Work to complete
1) In the article on formulation chemistry, at which company did the author work as a formulation chemist?
2) Summarize the article on formulation chemistry in two sentences.
3) Carry on the article on formulation chemistry from the point where it stops.

Extracted text
■ ■ ■ ■ ■ ■ ■

Page created by Taaibah Hossain (Chemistry with Industrial Experience, University of Birmingham).
As part of my undergraduate degree I did a year in industry working as a ‘formulation chemist’ at a chemicals company called Innospec. It was a fantastic experience and really helped me to understand how my degree course was applicable in the real world. In this article I will explain what formulation chemistry is and suggest a couple of “formulations” that you can try to make at home.
Formulations are mixtures of chemical substances, designed to be used for a particular purpose. Examples of products which are formulations include pharmaceutical drugs, personal care products, paints, detergents and herbicides. A formulation is made by mixing together specific amounts of materials whilst following a particular method. The formulations that we use in our day to day lives are the product of months or years of research. Each formulation is tested rigorously to ensure that it is fit for purpose, transportation and storage.
The role of a formulation chemist is to establish the best ingredients and method to make a particular formulation. A formulation chemist will make a formulation several times to achieve this goal. Formulation chemists make observations while they are making a formulation and will record information about its stability over time and when stored at different temperatures.
Formulating and Baking
A formulation chemist may be likened to a baker. The baker might decide to bake a carrot cake. They bake the cake very carefully, weighing the ingredients to the gram and following the method precisely. Their cake may turn out perfectly or may be under the mark. A problem that the baker may encounter could be that their cake had a poor rise and was therefore dense. In order to overcome this our baker bakes the same cake or “formulation” again but this time they increase the amount of raising agent they use by a few grams. The resulting cake has a better rise.

■ ■ ■ ■ ■ ■ ■

Data segment
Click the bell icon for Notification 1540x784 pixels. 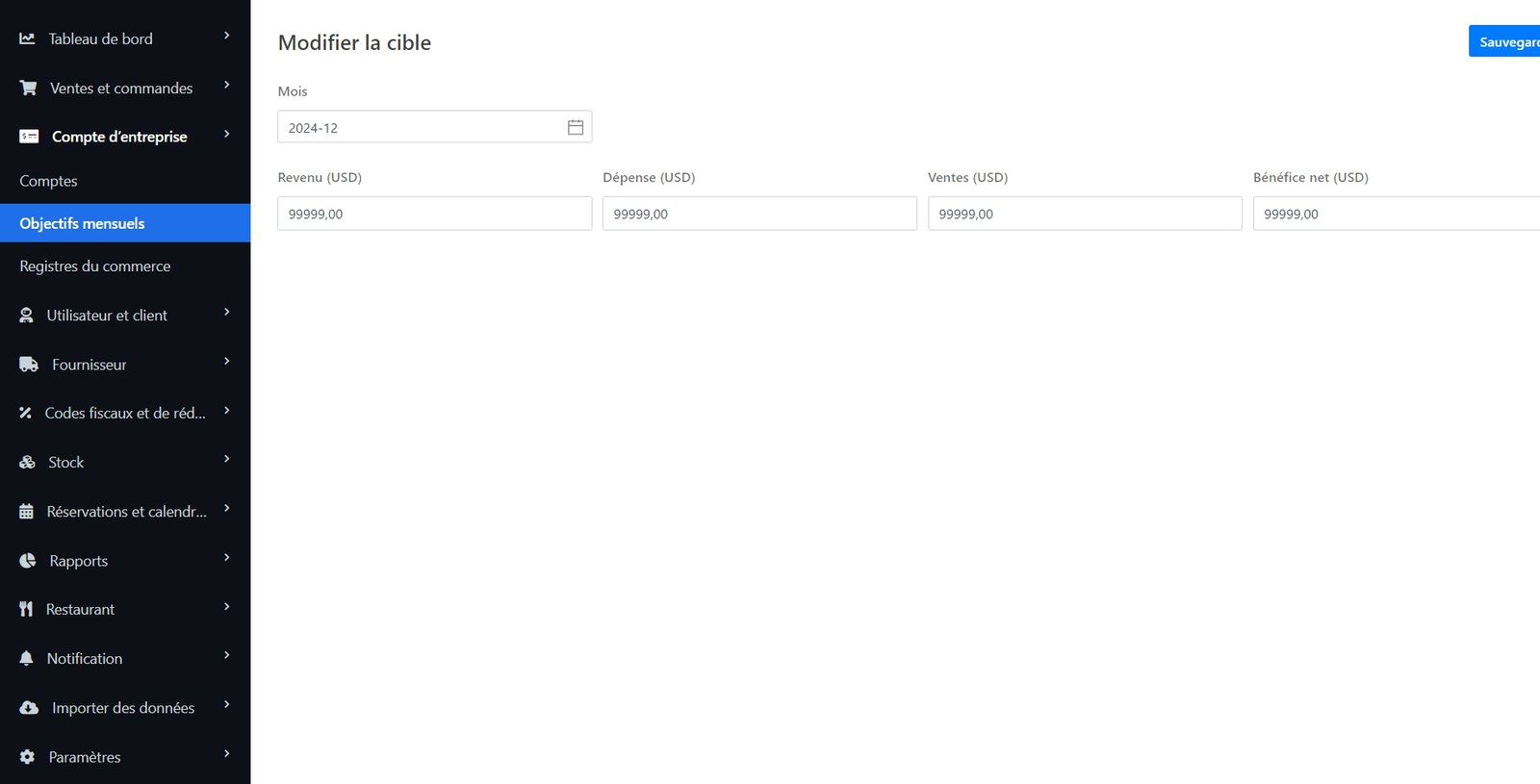[x=27, y=658]
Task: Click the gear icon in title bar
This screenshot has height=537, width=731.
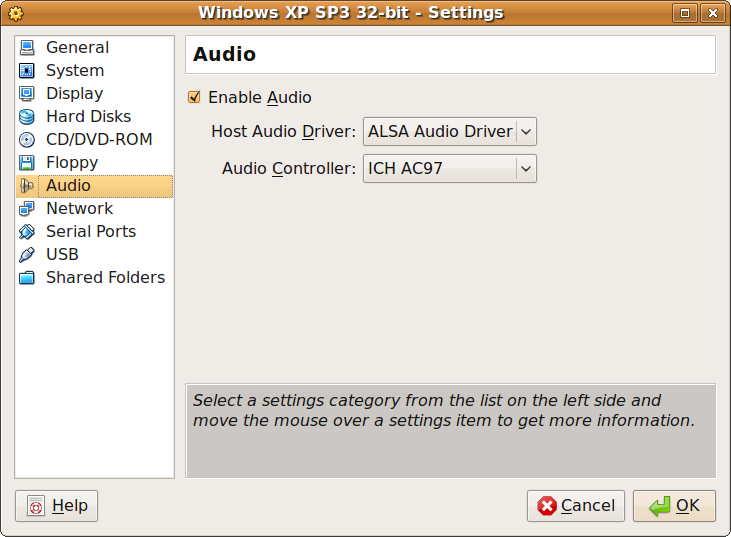Action: coord(15,13)
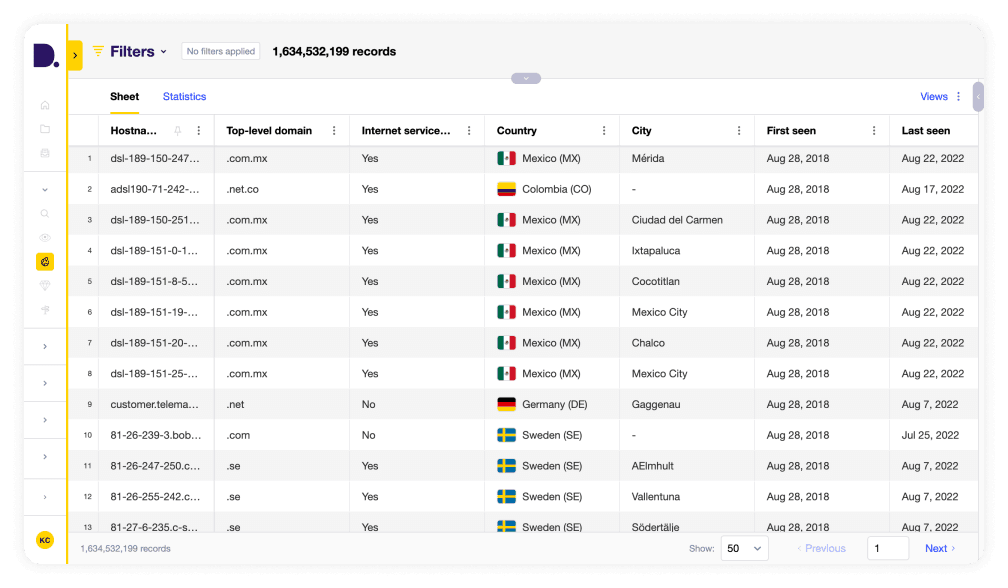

■ ■ ■ ■ ■ ■ ■

Responses to the exercise
1) Innospec

2) Formulations are mixtures of chemical substances designed for a particular purpose, such as pharmaceutical drugs, paints and detergents, and each one is tested rigorously to ensure it is fit for purpose, transportation and storage. A formulation chemist finds the best ingredients and method by making a formulation several times, much as a baker might rebake a dense carrot cake with a few more grams of raising agent to get a better rise.

3)
That would be the end of the formulation process if not for the baker’s family, who now argue that the cake is not sweet enough! The baker then makes further changes to their cake in order to improve it. The baker adds an additional 50g of sugar to their cake. Fortunately, this attempt yields a cake that is both well risen and sweet enough to appease the baker’s family. Thus, the “carrot cake formulation” is complete and fit for purpose.
The approach that is used by the baker, where they make small changes to their cake formulation, one at a time, is the same approach that is adopted in industry when formulations are developed. However, there are some differences between formulating cakes at home and formulating products in industry. For example, in industry a formulation is likely to be made many more times than any bake that an amateur baker might make at home. Also, the level of precision in weighing, analysing the formulation and recording observations will be greater during industrial research.
My Year in Industry as a Formulation Chemist
As I mentioned earlier, my experience of formulation chemistry comes from my industrial placement. During my placement I formulated personal care products such as shampoos and bodywashes. Often, I would make the same formulation several times in order to perfect it. In fact, the last formulation that I developed, I made over 20 times. Although this may sound tedious to some, the formulation of personal care products can be incredibly enjoyable. I was lucky that I was given the chance to develop a range of products ranging from ‘simple’ clear shampoos to charcoal cleansing sticks and solid shampoo bars.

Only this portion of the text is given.